In April, the UK led negotiations at the UN Security Council (UNSC) to deliver a press statement, urging the warring parties to de-escalate in El Fasher and comply with their obligations under International Humanitarian Law. We also called for a closed UNSC consultation on the situation. On 2 May, I publicly called upon the RSF and SAF to protect civilians and spare Sudan from their wilful destruction and carnage. The UK will continue to do all we can to bring a sustainable end to the conflict. This is the only way that the abhorrent violence currently taking place in El Fasher, as well as across Sudan, will stop.

Indeed, we continue to pursue all diplomatic avenues to achieve a permanent ceasefire, and we welcome plans to restart talks in Jeddah, jointly led by the US and Saudi Arabia. We urge the region to refrain from actions that prolong the conflict, and to engage positively with peace talks.

As part of our diplomatic efforts to achieve peace in Sudan, we speak to all parties. We have used our exchanges with the warring parties strongly to condemn atrocities they have perpetrated and to demand that their leadership makes every effort to prevent further atrocities in territories they have captured or threatened to capture; as well as to press the need for improved humanitarian access.

On 15 April, I announced a package of sanctions designations, freezing the assets of three commercial entities linked to the warring parties.
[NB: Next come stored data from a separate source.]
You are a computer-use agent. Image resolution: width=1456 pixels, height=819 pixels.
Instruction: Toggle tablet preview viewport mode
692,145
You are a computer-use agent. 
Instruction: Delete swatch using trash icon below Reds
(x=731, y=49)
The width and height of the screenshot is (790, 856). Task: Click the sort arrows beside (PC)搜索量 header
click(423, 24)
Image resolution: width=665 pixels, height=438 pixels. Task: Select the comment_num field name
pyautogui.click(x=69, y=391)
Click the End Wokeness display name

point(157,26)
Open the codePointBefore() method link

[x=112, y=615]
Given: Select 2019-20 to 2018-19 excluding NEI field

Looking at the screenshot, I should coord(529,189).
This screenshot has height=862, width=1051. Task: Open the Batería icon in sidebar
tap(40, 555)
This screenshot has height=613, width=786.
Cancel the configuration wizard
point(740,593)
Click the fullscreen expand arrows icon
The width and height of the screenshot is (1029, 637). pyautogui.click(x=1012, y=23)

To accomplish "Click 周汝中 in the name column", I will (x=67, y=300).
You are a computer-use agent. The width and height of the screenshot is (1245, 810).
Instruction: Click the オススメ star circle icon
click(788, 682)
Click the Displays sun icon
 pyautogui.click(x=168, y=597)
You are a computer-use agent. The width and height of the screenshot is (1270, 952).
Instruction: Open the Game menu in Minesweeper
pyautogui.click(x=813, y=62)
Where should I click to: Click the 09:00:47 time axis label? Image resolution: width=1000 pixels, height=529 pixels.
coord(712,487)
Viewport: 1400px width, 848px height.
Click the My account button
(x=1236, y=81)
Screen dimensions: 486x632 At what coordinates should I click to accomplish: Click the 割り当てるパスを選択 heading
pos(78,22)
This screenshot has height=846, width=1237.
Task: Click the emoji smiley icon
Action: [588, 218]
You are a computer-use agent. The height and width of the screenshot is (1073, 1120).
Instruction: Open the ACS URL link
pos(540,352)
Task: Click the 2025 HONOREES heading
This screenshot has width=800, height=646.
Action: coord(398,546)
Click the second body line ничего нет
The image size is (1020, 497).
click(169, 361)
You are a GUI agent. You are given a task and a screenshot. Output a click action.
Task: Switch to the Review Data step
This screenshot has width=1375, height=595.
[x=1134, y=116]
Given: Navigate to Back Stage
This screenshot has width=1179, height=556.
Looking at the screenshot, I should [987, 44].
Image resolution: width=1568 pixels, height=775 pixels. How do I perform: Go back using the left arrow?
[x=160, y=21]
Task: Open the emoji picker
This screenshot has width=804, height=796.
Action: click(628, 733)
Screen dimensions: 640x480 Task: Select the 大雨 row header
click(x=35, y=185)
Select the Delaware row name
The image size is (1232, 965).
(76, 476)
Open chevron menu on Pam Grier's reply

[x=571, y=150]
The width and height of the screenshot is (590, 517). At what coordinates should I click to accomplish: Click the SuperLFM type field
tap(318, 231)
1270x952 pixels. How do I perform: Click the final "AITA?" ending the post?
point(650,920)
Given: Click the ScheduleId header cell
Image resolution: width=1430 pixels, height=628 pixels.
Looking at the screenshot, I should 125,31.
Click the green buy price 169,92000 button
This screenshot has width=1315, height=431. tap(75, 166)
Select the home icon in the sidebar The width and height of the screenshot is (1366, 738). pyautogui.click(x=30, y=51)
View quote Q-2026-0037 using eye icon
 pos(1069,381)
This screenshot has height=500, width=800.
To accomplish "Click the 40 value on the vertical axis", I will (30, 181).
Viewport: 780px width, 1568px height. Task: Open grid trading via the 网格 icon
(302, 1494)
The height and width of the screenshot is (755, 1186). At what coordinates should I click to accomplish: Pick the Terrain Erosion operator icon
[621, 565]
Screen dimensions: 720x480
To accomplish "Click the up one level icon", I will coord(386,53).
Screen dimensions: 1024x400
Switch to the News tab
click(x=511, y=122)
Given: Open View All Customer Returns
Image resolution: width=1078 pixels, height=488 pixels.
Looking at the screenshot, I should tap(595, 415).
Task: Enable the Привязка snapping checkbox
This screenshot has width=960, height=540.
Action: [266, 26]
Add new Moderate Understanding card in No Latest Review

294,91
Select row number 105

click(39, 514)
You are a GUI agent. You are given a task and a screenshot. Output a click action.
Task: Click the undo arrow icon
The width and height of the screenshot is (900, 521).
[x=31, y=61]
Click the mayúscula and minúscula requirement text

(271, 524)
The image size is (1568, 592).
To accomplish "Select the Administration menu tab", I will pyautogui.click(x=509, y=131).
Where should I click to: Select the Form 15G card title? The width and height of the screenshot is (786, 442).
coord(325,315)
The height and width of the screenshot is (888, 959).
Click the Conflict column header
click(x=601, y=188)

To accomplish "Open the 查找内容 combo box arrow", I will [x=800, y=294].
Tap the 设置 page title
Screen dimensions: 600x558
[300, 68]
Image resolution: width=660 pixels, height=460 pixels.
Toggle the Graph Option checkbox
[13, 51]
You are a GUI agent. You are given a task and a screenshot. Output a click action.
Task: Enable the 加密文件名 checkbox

We will continue to explore other levers to disrupt and constrain the sources of funding that both warring parties are using to sustain themselves.

At the Security Council in March, where the UK is penholder on Sudan, we used the opportunity of the OCHA White Note on the risk of conflict-induced famine to highlight its warning that the obstruction of humanitarian access is resulting in the starvation of the Sudanese people. Using starvation as a method of warfare is prohibited by international humanitarian law.

Our ongoing partnership with the Centre for Information Resilience is also vital in documenting reported atrocities, and preserving and sharing evidence, so that those who are alleged to have committed these horrific acts can be brought to justice. We are committed to ensuring there is no impunity for human rights abusers, no matter what it may take to hold them to account.

On 15 April, my Noble Friend Lord Benyon attended the international humanitarian conference for Sudan in Paris where donors pledged 2.03 billion euros to Sudan. To meet the growing need in Sudan, UK aid to the country, including Darfur, will nearly double to £89 million this financial year.

Finally, we will keep working to ensure that the voices of Sudanese civilians are heard: whether that is the survivors and witnesses of human rights abuses; the brave Sudanese NGOs, women’s rights organisations and activists helping their communities; or those trying to develop a political vision for Sudan’s future. UK technical and diplomatic support has been instrumental in the establishment of the anti-war, pro-democracy Taqaddum coalition, led by former Prime Minister Abdalla Hamdok, and we will continue to support Taqaddum’s development.

One year on from the beginning of the conflict, we must maintain international pressure on the warring parties to stop this senseless war, for troops to return to their barracks and for civil society to have the space to pursue a political track to return peace and build security through all parts of Sudan.